Without more, section 473 would apply to discovery demands generally, as a discovery demand is a “step taken in a case ․ by one of the parties thereto” (Burns, supra, 140 Cal. at p. 5, 73 P. 597), and the Legislature is presumptively aware of this interpretation of section 473. (Walters v. Weed (1988) 45 Cal.3d 1, 10, 246 Cal.Rptr. 5, 752 P.2d 443; Estate of McDill (1975) 14 Cal.3d 831, 839, 122 Cal.Rptr. 754, 537 P.2d 874.) To prohibit application of section 473 to discovery matters, it could have expressed in the discovery act that relief under section 473 was unavailable. It did not. However, in several sections of the discovery act the Legislature provided for relief by using language similar to section 473. Section 2034, subdivision (k) is concerned with the exchange of expert trial witnesses. That section, however, provides only for augmentation or amendment, upon motion, of a party's expert witness list upon a showing of “mistake, inadvertence, surprise, or excusable neglect.” The relief sought herein is not encompassed by that section. The relief provided by section 2034, subdivision (k) is narrowly limited to adding new names of “subsequently retained” experts and amending the declaration of the expert witness's expected testimony. The showing required for relief under this section is more onerous than that required for relief under section 473. Prerequisites to relief are a previous timely exchange of expert witnesses, service of the motion in time to permit the taking of depositions of the expert before the discovery cut-off date, except in exceptional circumstances, and lack of prejudice to the opposing parties by such amendment or augmentation. The moving party must demonstrate that in the exercise of reasonable diligence such party could not determine to call the omitted witness or to offer additional or testimony or failed to determine to call the expert witness or offer further testimony “as a result of mistake, inadvertence, surprise or excusable neglect.”

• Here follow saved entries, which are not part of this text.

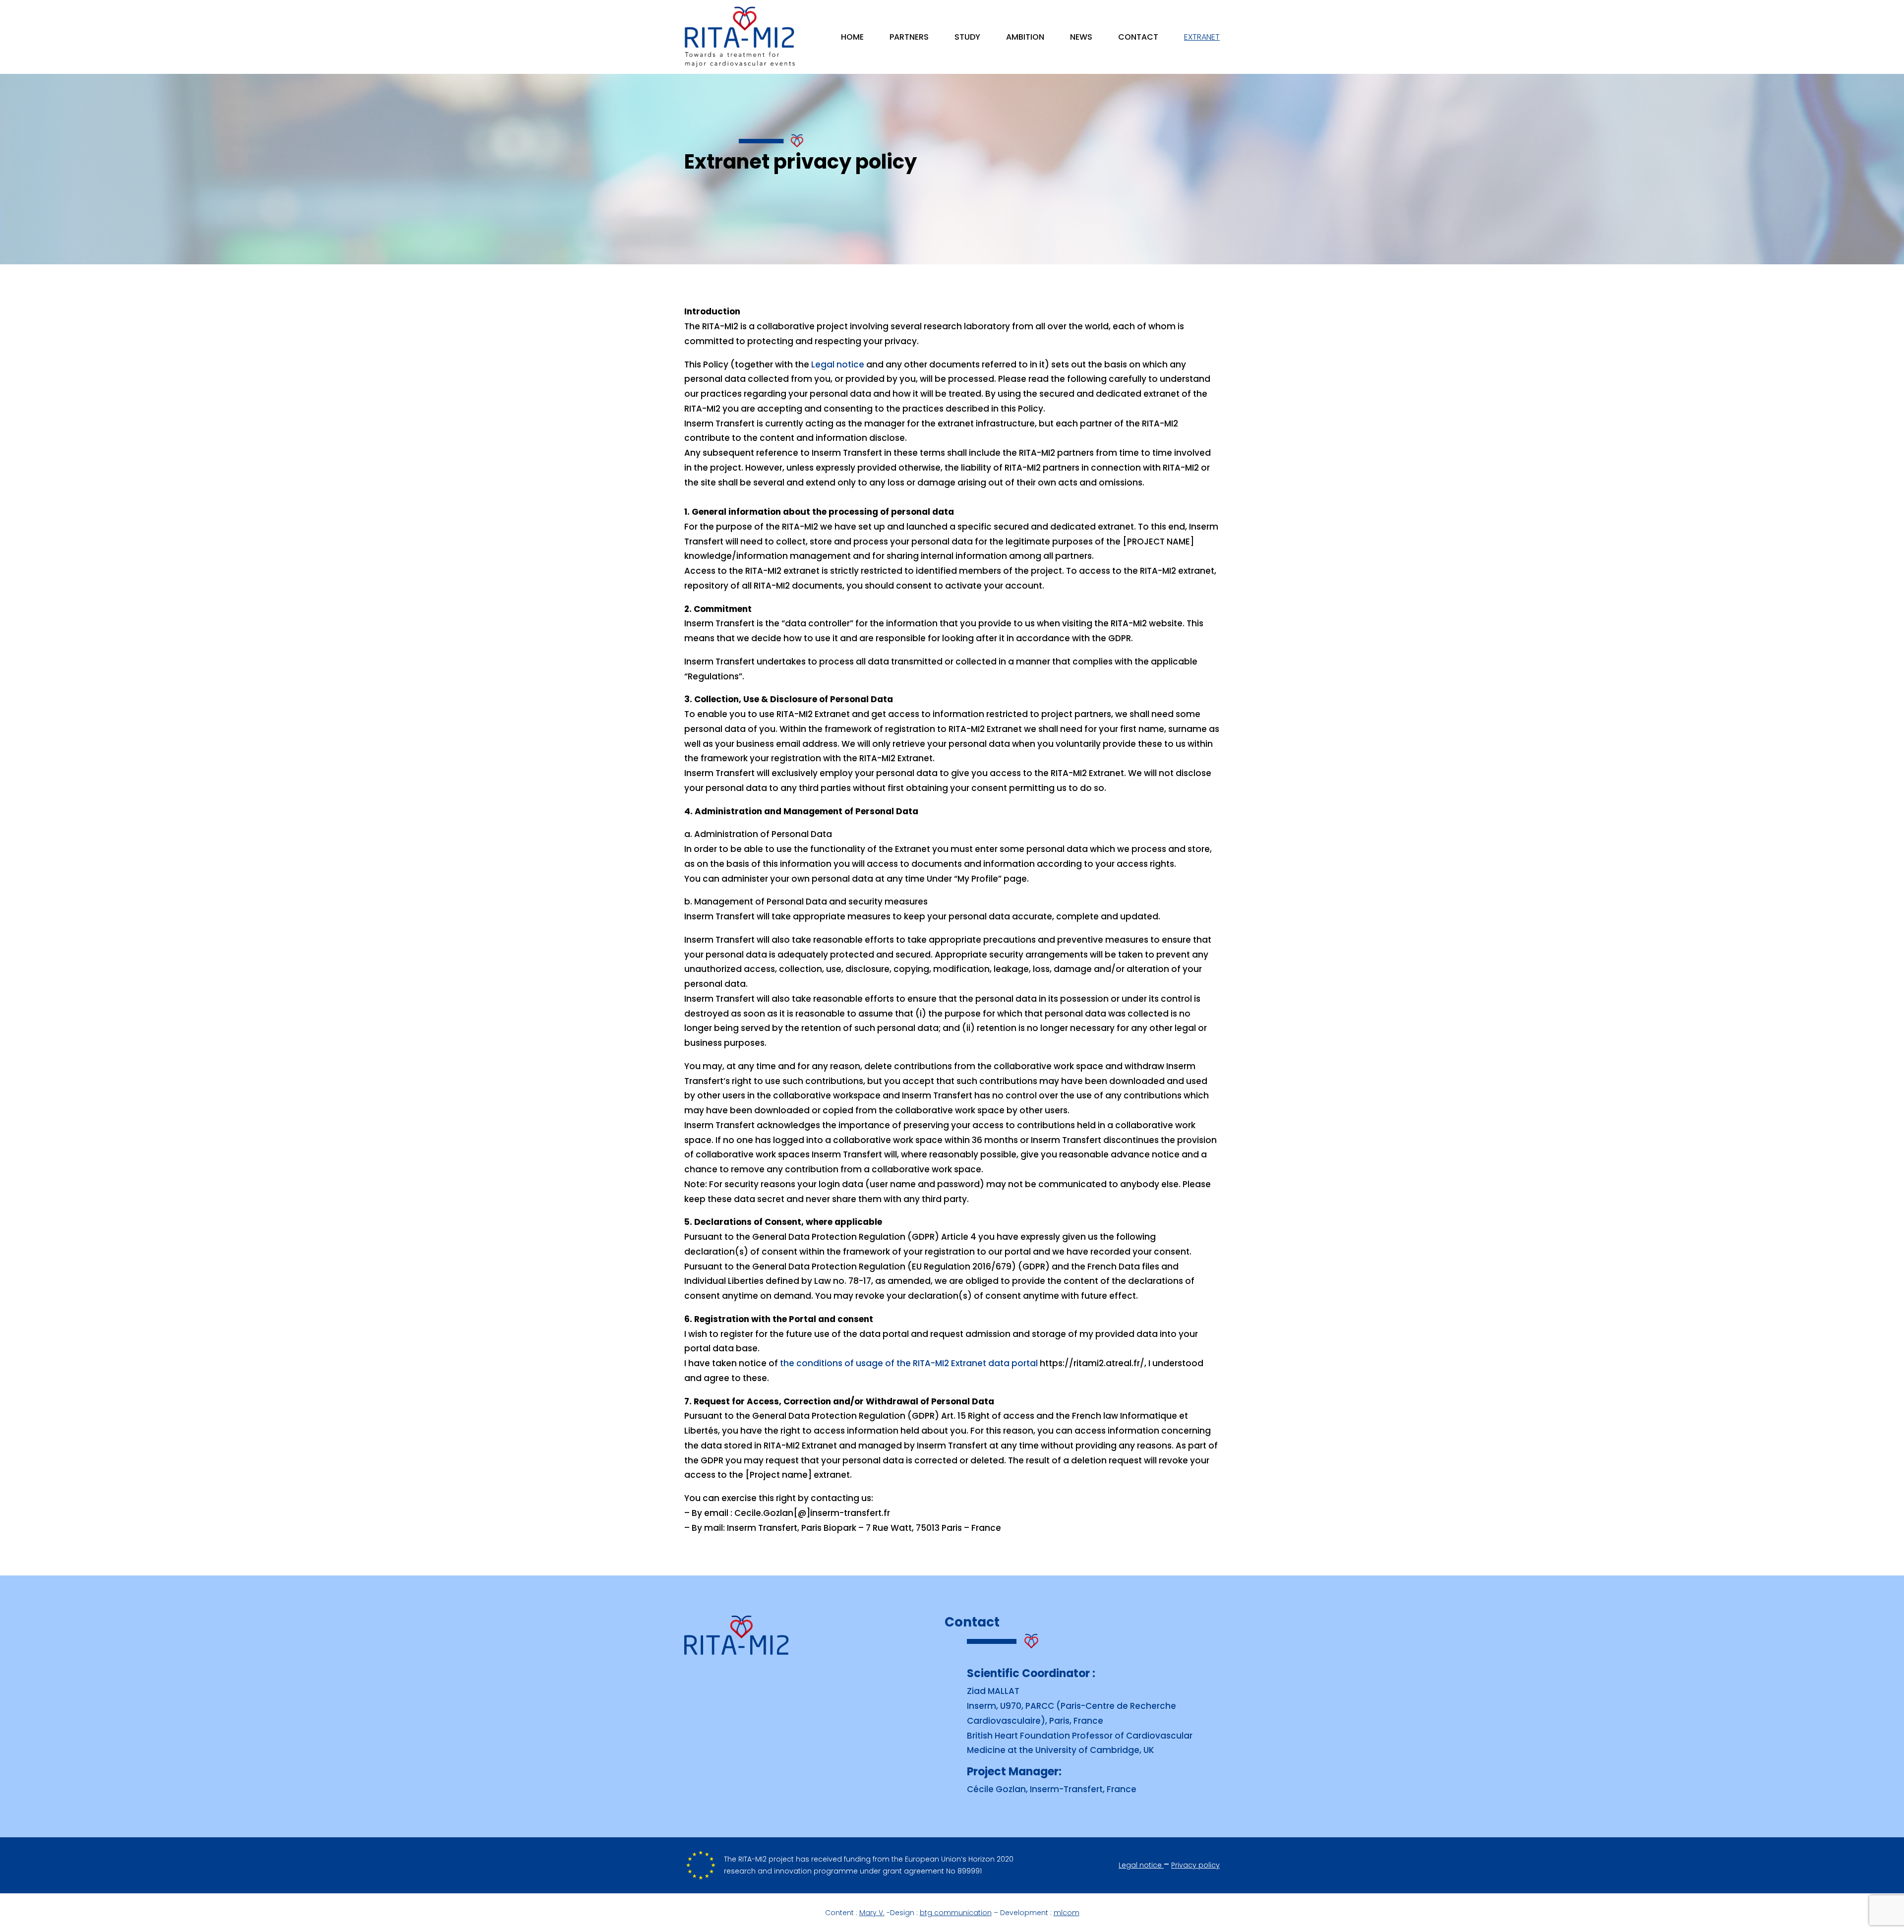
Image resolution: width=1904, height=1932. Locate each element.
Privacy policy (1195, 1865)
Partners (909, 38)
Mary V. (872, 1913)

Similarly, section 2031, subdivision (k) provides relief from failure to respond to an inspection demand, upon motion, when such failure was the result of “mistake, inadvertence or excusable neglect.” Again, the party seeking relief must satisfy more requirements than one seeking relief under section 473. A response that is in substantial compliance with the inspection demand must be served subsequent to the time expiration for a timely response.
Section 2033, subdivisions (k), (m), relating to the failure to respond to a request for admissions or the amendment or withdrawal of such admissions likewise provides relief to the responding party if the error or omission resulted from “mistake, inadvertence, or excusable neglect”.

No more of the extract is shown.